__WHAT YOU NEED TO DO__:
Update the entries below by replacing every "Viewport" with "Display", keeping everything else unchanged.

start TASK INPUT

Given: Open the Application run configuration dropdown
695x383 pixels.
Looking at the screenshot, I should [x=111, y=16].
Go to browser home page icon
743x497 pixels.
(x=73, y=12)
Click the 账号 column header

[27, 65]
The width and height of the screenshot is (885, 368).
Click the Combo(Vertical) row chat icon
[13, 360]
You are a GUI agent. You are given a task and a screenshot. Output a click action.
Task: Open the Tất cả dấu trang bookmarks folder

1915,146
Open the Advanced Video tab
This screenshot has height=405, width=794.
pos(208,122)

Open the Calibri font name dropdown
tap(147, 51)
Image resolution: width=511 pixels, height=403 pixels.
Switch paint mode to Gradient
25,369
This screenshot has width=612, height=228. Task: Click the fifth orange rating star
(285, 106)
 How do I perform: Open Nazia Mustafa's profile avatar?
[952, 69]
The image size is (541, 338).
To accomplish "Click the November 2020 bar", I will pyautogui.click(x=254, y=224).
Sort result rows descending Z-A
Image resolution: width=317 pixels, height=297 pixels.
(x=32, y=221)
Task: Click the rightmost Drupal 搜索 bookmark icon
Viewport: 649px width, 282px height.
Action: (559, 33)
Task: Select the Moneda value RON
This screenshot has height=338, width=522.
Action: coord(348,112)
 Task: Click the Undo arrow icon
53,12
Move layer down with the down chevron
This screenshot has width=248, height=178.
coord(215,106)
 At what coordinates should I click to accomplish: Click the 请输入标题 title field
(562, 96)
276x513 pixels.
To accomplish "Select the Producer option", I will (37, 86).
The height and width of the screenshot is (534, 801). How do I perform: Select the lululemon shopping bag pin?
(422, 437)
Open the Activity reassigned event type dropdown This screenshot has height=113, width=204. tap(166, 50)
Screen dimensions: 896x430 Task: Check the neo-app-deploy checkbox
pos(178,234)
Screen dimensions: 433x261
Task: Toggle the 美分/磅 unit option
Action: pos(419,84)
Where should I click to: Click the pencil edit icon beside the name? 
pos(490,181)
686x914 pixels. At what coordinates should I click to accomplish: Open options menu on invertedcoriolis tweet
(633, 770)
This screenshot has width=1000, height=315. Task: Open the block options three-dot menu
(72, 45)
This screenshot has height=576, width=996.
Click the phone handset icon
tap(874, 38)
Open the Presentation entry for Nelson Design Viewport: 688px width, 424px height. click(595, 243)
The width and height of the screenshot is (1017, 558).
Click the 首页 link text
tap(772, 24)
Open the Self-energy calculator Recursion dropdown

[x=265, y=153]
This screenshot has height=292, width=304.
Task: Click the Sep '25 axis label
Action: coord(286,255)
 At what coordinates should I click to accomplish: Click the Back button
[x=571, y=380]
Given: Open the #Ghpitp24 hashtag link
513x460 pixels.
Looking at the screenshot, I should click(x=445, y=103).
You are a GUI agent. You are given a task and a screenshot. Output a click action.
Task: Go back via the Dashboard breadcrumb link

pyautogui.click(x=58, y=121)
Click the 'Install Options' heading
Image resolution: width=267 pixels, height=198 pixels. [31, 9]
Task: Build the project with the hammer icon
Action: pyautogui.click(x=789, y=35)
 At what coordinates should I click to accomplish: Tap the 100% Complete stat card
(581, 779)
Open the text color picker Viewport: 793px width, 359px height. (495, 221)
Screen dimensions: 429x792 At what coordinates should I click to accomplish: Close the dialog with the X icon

end TASK INPUT

__THE RESPONSE__:
Given: Open the Application run configuration dropdown
695x383 pixels.
Looking at the screenshot, I should [x=111, y=16].
Go to browser home page icon
743x497 pixels.
(x=73, y=12)
Click the 账号 column header

[27, 65]
The width and height of the screenshot is (885, 368).
Click the Combo(Vertical) row chat icon
[13, 360]
You are a GUI agent. You are given a task and a screenshot. Output a click action.
Task: Open the Tất cả dấu trang bookmarks folder

1915,146
Open the Advanced Video tab
This screenshot has height=405, width=794.
pos(208,122)

Open the Calibri font name dropdown
tap(147, 51)
Image resolution: width=511 pixels, height=403 pixels.
Switch paint mode to Gradient
25,369
This screenshot has width=612, height=228. Task: Click the fifth orange rating star
(285, 106)
 How do I perform: Open Nazia Mustafa's profile avatar?
[952, 69]
The image size is (541, 338).
To accomplish "Click the November 2020 bar", I will pyautogui.click(x=254, y=224).
Sort result rows descending Z-A
Image resolution: width=317 pixels, height=297 pixels.
(x=32, y=221)
Task: Click the rightmost Drupal 搜索 bookmark icon
Display: 649px width, 282px height.
Action: (559, 33)
Task: Select the Moneda value RON
This screenshot has height=338, width=522.
Action: coord(348,112)
 Task: Click the Undo arrow icon
53,12
Move layer down with the down chevron
This screenshot has width=248, height=178.
coord(215,106)
 At what coordinates should I click to accomplish: Click the 请输入标题 title field
(562, 96)
276x513 pixels.
To accomplish "Select the Producer option", I will (37, 86).
The height and width of the screenshot is (534, 801). How do I perform: Select the lululemon shopping bag pin?
(422, 437)
Open the Activity reassigned event type dropdown This screenshot has height=113, width=204. tap(166, 50)
Screen dimensions: 896x430 Task: Check the neo-app-deploy checkbox
pos(178,234)
Screen dimensions: 433x261
Task: Toggle the 美分/磅 unit option
Action: pos(419,84)
Where should I click to: Click the pencil edit icon beside the name? 
pos(490,181)
686x914 pixels. At what coordinates should I click to accomplish: Open options menu on invertedcoriolis tweet
(633, 770)
This screenshot has width=1000, height=315. Task: Open the block options three-dot menu
(72, 45)
This screenshot has height=576, width=996.
Click the phone handset icon
tap(874, 38)
Open the Presentation entry for Nelson Design Display: 688px width, 424px height. click(595, 243)
The width and height of the screenshot is (1017, 558).
Click the 首页 link text
tap(772, 24)
Open the Self-energy calculator Recursion dropdown

[x=265, y=153]
This screenshot has height=292, width=304.
Task: Click the Sep '25 axis label
Action: coord(286,255)
 At what coordinates should I click to accomplish: Click the Back button
[x=571, y=380]
Given: Open the #Ghpitp24 hashtag link
513x460 pixels.
Looking at the screenshot, I should click(x=445, y=103).
You are a GUI agent. You are given a task and a screenshot. Output a click action.
Task: Go back via the Dashboard breadcrumb link

pyautogui.click(x=58, y=121)
Click the 'Install Options' heading
Image resolution: width=267 pixels, height=198 pixels. [31, 9]
Task: Build the project with the hammer icon
Action: pyautogui.click(x=789, y=35)
 At what coordinates should I click to accomplish: Tap the 100% Complete stat card
(581, 779)
Open the text color picker Display: 793px width, 359px height. (495, 221)
Screen dimensions: 429x792 At what coordinates should I click to accomplish: Close the dialog with the X icon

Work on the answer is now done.